OK, We have finally started this project. On Saturday we use the truck to pull the car from down back where it was parked. We pulled it up near the garage where we spent almost an hour cleaning off all the mold and sap from the car. We removed some of the carpeting that was moldy. We had to use the pressure washer to remove all the junk. With the car clean and free from all critter nests, we proceeded to push it into the garage. we had to turn it 90 degrees CCW to be able to back it into the garage. It took out about 10 minutes to the the car in the garage as it was very hard to push because the brakes were dragging a bit. Once it was in the garage, We began the deconstruction process. We started with the simple stuff under the hood. We removed what was left of the AC dryer and its connecting hose's, then we removed the extra vacuum lines that went to the headlights, those will not be lifted with the vacuum like they use to be, so that stuff went into the box too. Next we started draining the antifreeze. Most seemed to have leaked out from sitting for so long, Only got about 1.75 gallons out. Thats all we got done on saturday.

On sunday we had a little more time to work on the car. We wanted to try and start the engine and get a little video of it so that we could sell it. We put a fresh battery in the car and about a gallon of gas in the tank. We ended up needing to add a new wire to the + side of the coil because there was something wrong with the built in one. Once we added the wire, it started right up. 

After that, We finished removing the Fan and shroud as well as the radiator, alternator, belts and some other small things. 

Thats where were at now. Time for some eye candy.

Video #1: http://www.youtube.com/watch?v=rH1yQpbYHhM
Video #2: http://www.youtube.com/watch?v=i-tsHDy89lw
Video #3: http://www.youtube.com/watch?v=yB2V5py_rIs
Video #4: http://www.youtube.com/watch?v=rsU2yw-mnFs

-Adam


----------



## dtbaker (Jan 5, 2008)

adamj12b said:


> ...then we removed the extra vacuum lines that went to the headlights, those will not be lifted with the vacuum like they use to be,


cool, but why not? you'll probably be adding a vaccuum pump for power brakes, right?


----------



## JRP3 (Mar 7, 2008)

dtbaker said:


> cool, but why not? you'll probably be adding a vaccuum pump for power brakes, right?


If it's anything like my vette they don't work that well anyway. Lazy headlights are a common problem on old vettes. I just leave mine up all the time now


----------



## PatricioIN (Jun 13, 2008)

kudos for a cool car! Keep up the work and definately keep the thread posted with pics!


----------



## adamj12b (May 4, 2009)

dtbaker said:


> cool, but why not? you'll probably be adding a vaccuum pump for power brakes, right?


Well, The headlights are gone. The brackets have been used as well as the lift mechanisms. So we dont even have a set of lights to lift. We want to to make some inset lights that are blended with fiberglass to the body to reduce drag. 

As for the brakes, They are not power assist brakes. So, without power brakes and no headlights for A/C there is no need for a vacuum system.
....................
Given request A:
In the car project thread, about how much antifreeze came out when they drained it?
Given request B:
Shorten the paragraph of the car project thread that begins "On sunday we had a little more time" into a brief list that keeps its main facts.

Data:
....................
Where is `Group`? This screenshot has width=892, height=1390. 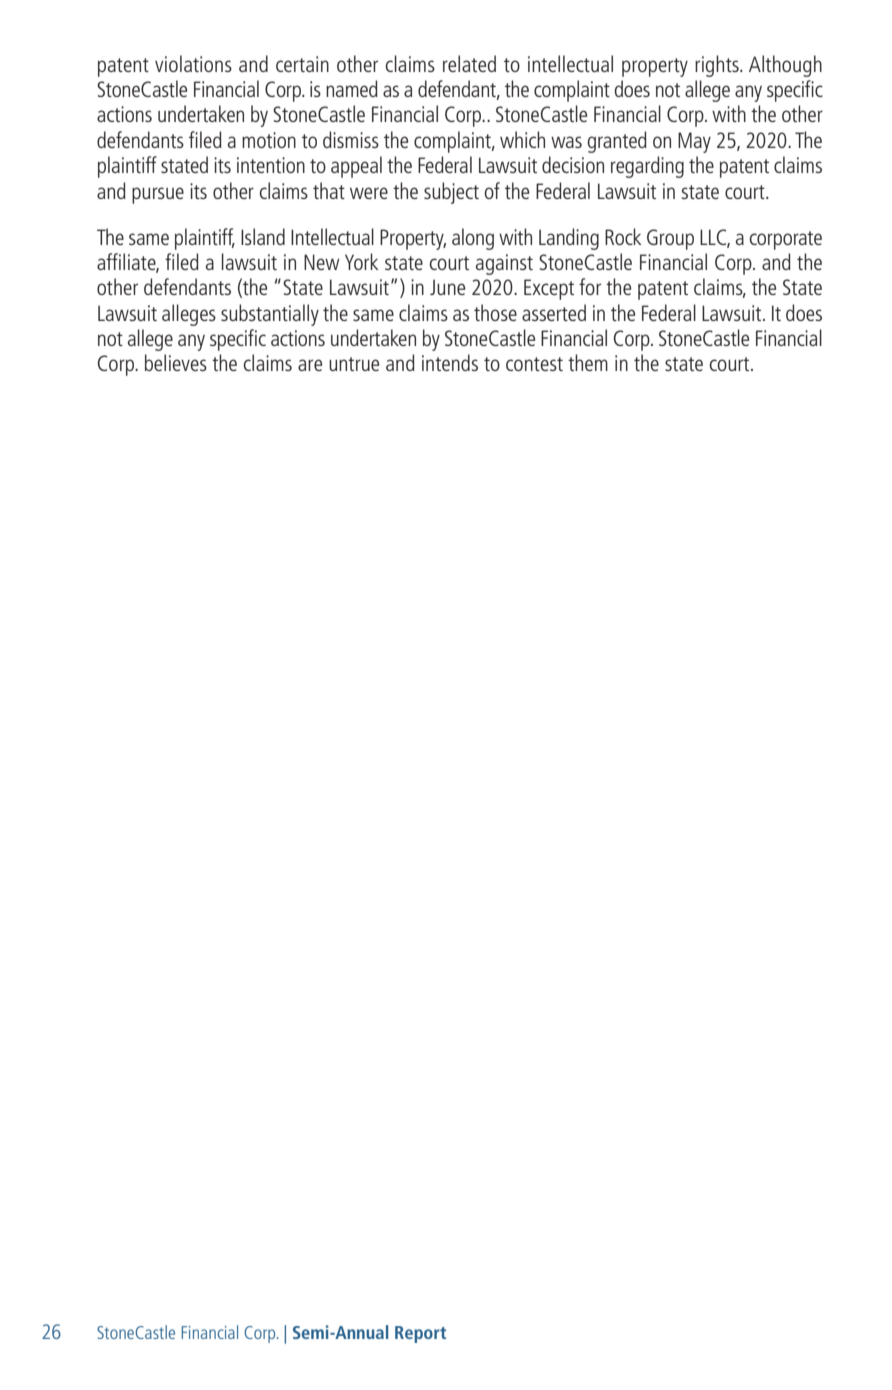 Group is located at coordinates (670, 239).
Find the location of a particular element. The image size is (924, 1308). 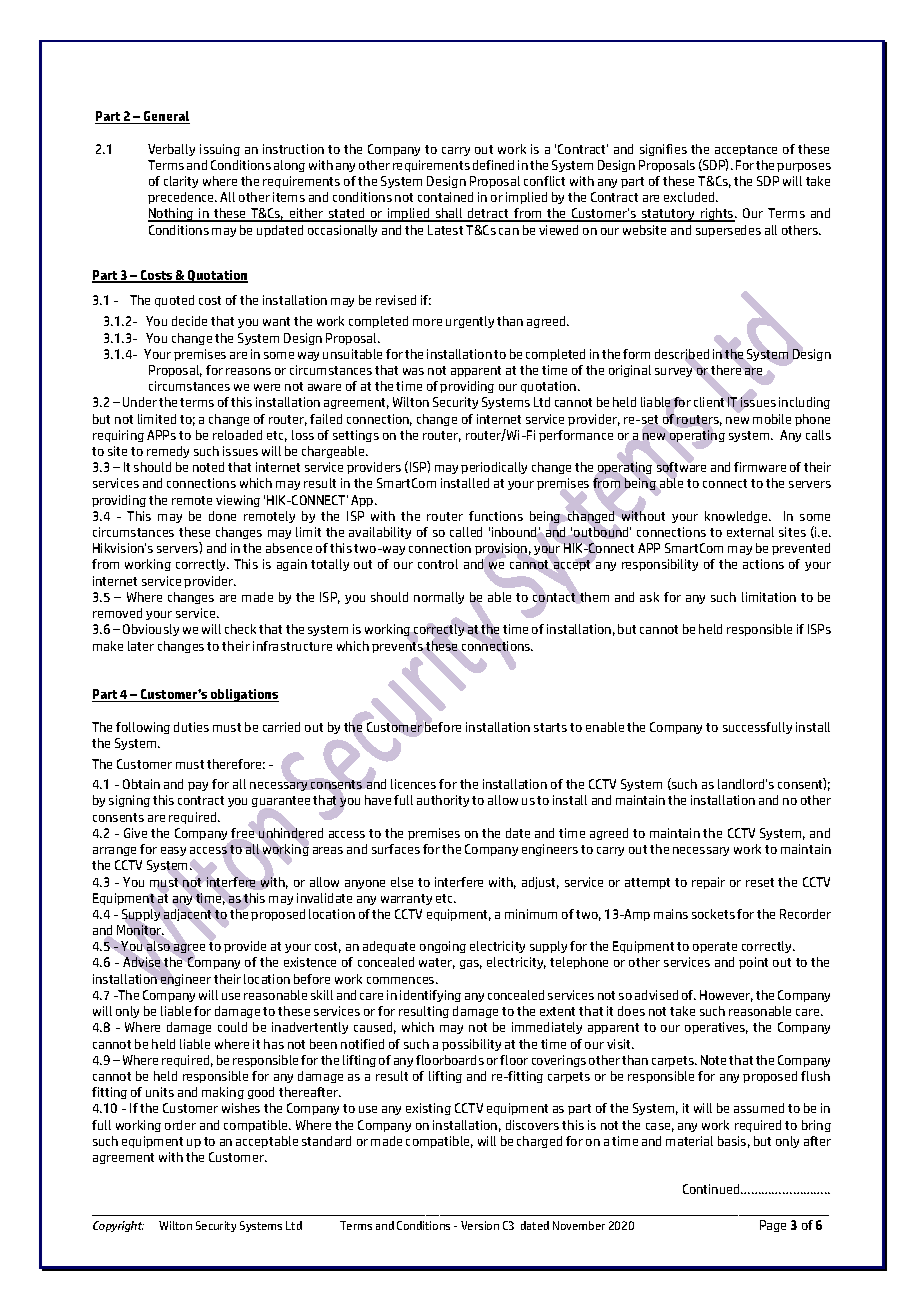

easy is located at coordinates (173, 851).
....................
Written response A:
About 1.75 gallons.

Written response B:
- Sunday allowed more time to work on the car.
- The goal was to start the engine and film it so it could be sold.
- A fresh battery and about a gallon of gas went in.
- A new wire had to be added to the + side of the coil because the built-in one had a problem.
- With the wire added, the engine started right up.